The Googler book on how different engineering is w...
# thinking-together
a
The Googler book on how different engineering is with tens of thousands of developers is apparently out! https://twitter.com/gergelyorosz/status/1253051516228952067
(I work at Google but I don’t have anything to do with the book.)
i
Is Google's code still all stored in a giant monorepo?
a
Almost al of it. The open source projects sometimes find other arrangements to better support outside collaboration.
r
I came here to ask the same monorepo question. The question I'm always so curious about with monorepos is what you do about your CI? In my personal repos, one of my biggest annoyances is waiting for CI to run, and the main way I keep the CI time as short as possible is modularizing my code into different repos.

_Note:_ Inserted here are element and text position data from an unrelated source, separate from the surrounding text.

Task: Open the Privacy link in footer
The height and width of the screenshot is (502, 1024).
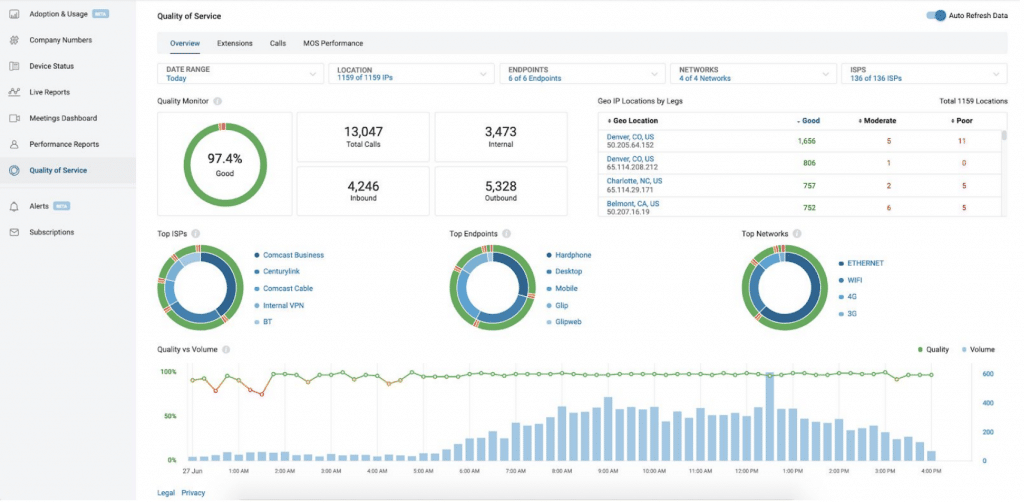Action: click(x=193, y=492)
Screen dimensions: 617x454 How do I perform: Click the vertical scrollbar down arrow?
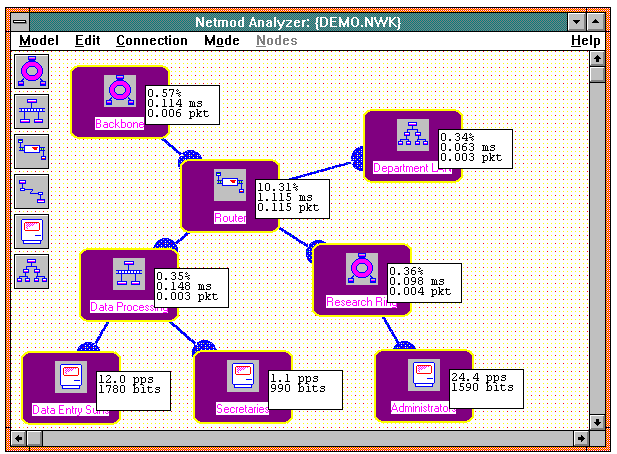[x=597, y=422]
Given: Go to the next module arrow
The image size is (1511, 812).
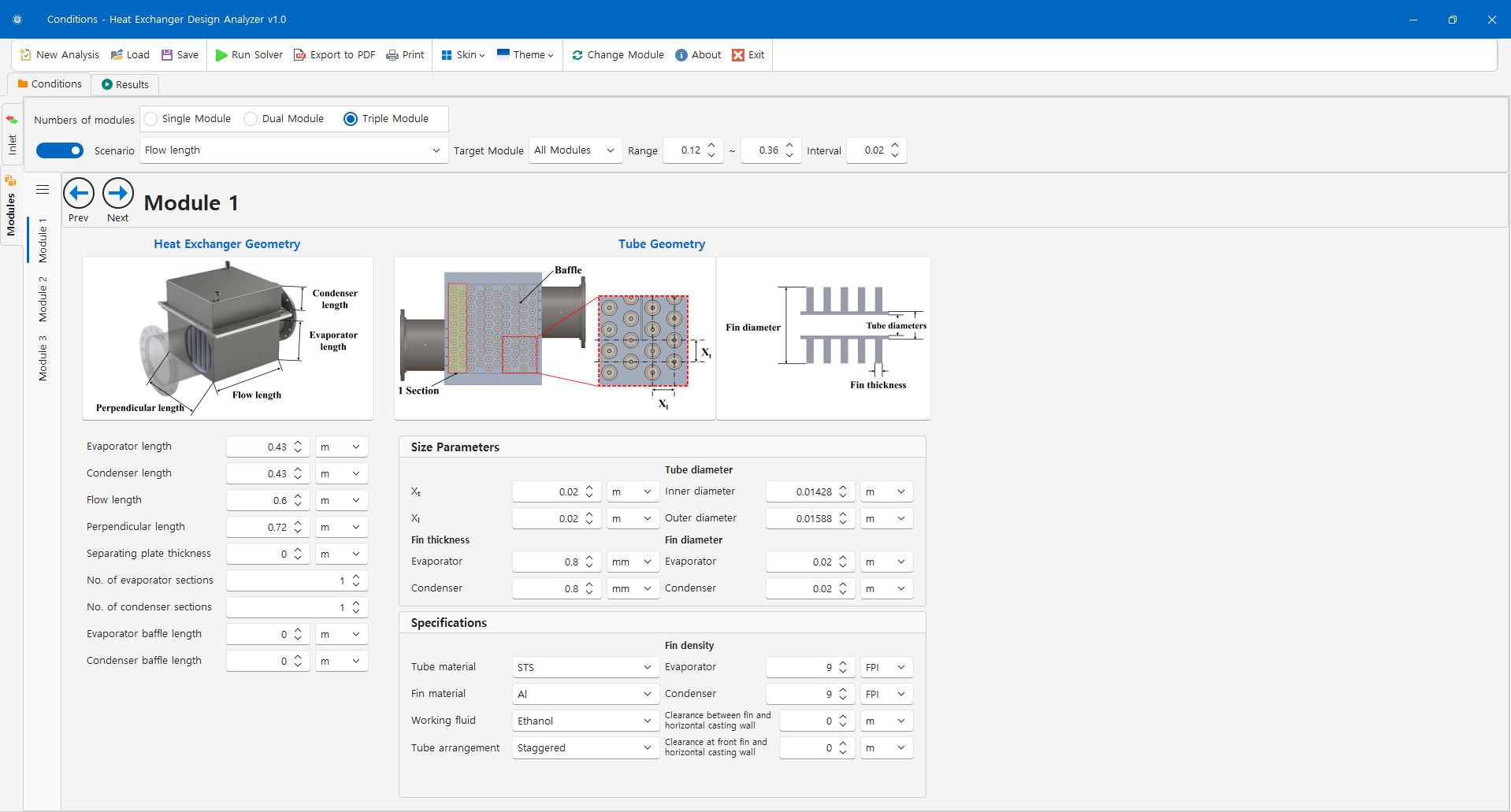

I'm guessing they probably use heuristics to determine which parts have to be rebuilt? But I'm surprised there's not more discussion of how that technique works. In my opinion no one should be using a monorepo without a solution to that problem.
a
I’m not too eager to go on the Permanent Record about corp internals, so I will just point at the book again and hope it answers that question. 😅
🍰 5
r
Fair 🙂
e
There is no better evidence for the "system is broken" assertion, than the gigantosaur that is the google central code base, which is so large they don't even want to admit how big it is, because it shows that massive code duplication is going on. It was 2 billion lines in 2015, and probably over 10 billion lines now. Clearly it is easier for the engineers to reinvent the wheel than search through the giant pile of stuff they have. We have yet to enter the era of interchangeable parts, and that will be a revolution.
👍 2
a
I think it’d be more accurate to say it’s easier to reinvent and/or copy a wheel than to repurpose one.
k
@robenkleene your CI question should be answered by https://bazel.build. The unit of integration doesn't really have to be a repo.
👀 1
e
@alltom you bet, i would wager there is tons of copy/paste going on inside that monstrous pile of code. Contrast that with a set of well tested, documented components that do one small thing well. Lego vs. the library of congress.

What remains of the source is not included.